» Task item
Check each line of the entries for "computer" and report the ones that have it.

» Listed entries
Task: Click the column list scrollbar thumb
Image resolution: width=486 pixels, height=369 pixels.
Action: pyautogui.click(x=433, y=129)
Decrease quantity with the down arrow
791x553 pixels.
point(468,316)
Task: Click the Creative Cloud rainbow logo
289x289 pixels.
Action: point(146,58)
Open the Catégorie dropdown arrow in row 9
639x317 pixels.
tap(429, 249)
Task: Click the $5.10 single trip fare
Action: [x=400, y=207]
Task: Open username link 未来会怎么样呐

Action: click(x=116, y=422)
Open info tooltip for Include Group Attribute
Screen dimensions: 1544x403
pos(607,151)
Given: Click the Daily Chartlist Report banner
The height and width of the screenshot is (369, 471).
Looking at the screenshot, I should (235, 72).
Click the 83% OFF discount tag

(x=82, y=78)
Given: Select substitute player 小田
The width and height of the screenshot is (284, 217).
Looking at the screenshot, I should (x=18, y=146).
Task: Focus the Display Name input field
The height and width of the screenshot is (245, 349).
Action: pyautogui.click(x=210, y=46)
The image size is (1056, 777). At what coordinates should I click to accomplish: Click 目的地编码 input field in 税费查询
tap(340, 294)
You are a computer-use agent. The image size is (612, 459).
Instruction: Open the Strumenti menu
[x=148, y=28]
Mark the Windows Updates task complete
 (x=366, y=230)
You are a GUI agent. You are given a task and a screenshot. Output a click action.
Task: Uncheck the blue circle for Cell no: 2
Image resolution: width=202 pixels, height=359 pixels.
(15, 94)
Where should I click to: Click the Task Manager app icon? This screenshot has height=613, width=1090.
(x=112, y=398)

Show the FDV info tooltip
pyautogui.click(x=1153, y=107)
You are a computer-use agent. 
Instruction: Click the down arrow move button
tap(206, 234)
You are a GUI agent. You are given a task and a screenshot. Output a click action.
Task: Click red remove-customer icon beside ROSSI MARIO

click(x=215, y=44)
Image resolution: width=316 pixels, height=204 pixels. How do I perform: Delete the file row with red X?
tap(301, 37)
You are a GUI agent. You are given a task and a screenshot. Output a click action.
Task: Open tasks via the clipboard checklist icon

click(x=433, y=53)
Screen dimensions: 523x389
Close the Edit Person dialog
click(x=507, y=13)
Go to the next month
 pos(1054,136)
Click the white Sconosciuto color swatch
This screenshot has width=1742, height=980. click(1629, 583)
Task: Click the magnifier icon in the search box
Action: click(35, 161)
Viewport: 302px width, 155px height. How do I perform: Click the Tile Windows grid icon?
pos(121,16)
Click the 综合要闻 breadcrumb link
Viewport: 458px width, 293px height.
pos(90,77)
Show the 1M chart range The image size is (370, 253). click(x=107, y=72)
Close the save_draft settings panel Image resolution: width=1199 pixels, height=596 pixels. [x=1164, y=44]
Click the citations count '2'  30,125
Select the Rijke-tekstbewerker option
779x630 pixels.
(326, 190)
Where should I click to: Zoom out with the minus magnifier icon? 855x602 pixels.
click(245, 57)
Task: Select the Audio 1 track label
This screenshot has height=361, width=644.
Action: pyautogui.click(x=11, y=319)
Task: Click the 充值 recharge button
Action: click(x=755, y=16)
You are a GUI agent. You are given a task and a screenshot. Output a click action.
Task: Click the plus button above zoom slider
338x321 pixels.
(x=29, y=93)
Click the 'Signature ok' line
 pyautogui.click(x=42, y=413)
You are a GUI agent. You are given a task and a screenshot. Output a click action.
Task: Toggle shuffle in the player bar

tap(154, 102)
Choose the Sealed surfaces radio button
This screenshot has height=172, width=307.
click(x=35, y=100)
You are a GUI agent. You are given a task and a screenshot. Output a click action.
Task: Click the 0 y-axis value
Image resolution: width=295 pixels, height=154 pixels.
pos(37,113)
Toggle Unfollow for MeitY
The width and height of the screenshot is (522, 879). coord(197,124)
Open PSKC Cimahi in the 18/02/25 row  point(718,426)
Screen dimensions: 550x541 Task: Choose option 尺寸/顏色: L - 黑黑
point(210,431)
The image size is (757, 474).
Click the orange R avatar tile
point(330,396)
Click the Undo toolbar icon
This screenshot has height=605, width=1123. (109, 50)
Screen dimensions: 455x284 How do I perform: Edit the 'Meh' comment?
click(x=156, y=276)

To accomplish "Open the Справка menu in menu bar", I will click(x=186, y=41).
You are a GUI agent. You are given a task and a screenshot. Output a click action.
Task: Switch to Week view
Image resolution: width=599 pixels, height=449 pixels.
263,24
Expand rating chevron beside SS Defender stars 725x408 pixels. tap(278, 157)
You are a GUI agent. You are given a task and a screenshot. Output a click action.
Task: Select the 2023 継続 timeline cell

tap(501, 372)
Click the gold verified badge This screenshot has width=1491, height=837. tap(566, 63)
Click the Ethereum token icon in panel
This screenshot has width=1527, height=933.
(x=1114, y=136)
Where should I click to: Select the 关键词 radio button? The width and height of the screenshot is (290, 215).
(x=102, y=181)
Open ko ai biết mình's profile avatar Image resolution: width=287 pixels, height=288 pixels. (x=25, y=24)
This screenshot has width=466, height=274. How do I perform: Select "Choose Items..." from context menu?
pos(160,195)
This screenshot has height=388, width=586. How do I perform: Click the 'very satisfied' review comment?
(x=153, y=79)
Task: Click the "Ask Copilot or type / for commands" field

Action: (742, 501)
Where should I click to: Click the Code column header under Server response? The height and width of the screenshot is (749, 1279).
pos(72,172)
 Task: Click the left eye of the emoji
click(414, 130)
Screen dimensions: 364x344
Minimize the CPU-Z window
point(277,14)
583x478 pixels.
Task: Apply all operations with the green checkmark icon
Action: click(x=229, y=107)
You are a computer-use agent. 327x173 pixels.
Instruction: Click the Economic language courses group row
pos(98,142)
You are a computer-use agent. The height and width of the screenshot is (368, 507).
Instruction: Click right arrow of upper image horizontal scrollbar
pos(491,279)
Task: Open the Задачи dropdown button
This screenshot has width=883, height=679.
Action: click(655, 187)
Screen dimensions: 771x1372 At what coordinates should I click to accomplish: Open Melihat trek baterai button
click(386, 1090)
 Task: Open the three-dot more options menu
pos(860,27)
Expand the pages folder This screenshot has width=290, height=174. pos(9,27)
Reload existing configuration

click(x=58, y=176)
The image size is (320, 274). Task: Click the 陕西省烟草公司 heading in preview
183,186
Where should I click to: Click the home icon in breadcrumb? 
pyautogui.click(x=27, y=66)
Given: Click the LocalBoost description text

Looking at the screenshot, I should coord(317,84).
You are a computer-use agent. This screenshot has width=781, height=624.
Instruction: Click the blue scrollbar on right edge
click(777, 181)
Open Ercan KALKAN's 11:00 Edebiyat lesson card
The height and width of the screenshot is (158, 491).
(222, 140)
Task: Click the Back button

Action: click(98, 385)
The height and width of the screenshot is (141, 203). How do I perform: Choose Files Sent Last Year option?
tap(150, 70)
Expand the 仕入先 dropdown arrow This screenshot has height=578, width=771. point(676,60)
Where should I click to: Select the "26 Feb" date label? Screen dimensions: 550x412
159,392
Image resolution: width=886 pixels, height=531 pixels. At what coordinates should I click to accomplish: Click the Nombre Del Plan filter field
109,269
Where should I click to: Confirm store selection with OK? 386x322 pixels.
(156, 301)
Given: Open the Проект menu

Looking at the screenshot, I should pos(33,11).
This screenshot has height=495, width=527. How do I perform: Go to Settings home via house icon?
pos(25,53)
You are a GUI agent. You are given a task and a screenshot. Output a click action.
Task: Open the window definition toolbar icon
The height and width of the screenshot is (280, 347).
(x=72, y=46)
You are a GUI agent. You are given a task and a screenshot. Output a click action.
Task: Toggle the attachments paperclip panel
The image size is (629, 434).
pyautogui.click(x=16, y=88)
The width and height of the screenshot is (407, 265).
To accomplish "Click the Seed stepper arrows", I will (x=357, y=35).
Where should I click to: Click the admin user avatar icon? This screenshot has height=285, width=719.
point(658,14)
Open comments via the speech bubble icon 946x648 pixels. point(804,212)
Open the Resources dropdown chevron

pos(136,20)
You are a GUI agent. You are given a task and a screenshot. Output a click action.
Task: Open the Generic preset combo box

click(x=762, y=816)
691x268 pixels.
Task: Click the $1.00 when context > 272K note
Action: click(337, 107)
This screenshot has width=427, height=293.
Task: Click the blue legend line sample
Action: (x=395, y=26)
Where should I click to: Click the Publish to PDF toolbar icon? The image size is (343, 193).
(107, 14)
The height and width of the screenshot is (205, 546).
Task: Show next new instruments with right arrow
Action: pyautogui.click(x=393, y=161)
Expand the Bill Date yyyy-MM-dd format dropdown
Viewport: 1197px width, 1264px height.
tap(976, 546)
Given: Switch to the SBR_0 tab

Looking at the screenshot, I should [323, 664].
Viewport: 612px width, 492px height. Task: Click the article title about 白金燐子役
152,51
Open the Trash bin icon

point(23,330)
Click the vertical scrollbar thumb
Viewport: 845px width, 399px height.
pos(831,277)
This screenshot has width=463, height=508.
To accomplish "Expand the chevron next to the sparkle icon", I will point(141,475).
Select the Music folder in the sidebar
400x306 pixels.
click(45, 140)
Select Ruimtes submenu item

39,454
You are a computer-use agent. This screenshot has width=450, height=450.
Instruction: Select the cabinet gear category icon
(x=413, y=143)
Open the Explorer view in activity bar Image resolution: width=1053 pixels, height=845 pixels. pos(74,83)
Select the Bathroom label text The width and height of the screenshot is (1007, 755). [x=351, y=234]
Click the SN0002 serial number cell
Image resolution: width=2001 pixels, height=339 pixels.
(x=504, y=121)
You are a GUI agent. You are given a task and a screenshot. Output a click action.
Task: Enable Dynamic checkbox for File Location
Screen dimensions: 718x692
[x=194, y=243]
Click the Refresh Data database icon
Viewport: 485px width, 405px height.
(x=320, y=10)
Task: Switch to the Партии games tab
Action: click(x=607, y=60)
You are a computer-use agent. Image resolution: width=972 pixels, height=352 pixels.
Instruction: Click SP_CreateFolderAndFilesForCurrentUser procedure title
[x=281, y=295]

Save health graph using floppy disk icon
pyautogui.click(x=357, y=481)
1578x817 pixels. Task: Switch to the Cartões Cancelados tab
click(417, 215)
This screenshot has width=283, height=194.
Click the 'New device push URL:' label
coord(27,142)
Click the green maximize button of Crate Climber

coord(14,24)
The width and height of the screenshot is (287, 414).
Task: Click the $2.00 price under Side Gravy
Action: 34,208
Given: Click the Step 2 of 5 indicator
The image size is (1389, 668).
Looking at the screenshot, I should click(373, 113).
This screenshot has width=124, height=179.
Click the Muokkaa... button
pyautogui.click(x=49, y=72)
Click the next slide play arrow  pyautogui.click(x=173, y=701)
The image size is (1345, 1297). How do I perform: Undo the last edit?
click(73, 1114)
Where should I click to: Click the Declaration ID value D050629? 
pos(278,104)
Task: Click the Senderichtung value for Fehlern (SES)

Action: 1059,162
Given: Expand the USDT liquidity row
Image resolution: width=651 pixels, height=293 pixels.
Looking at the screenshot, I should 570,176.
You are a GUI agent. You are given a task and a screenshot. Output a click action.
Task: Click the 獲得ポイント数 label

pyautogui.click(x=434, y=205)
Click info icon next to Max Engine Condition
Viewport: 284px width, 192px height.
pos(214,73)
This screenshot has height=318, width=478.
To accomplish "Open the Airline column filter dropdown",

» Problem solution
You are a computer-use agent. The image size is (612, 459).
You are a computer-use agent. 
You are a computer-use agent. 327x173 pixels.
You are a computer-use agent. The height and width of the screenshot is (368, 507).
You are a computer-use agent. This screenshot has width=781, height=624.
You are a computer-use agent. This screenshot has width=450, height=450.
You are a computer-use agent. Image resolution: width=972 pixels, height=352 pixels.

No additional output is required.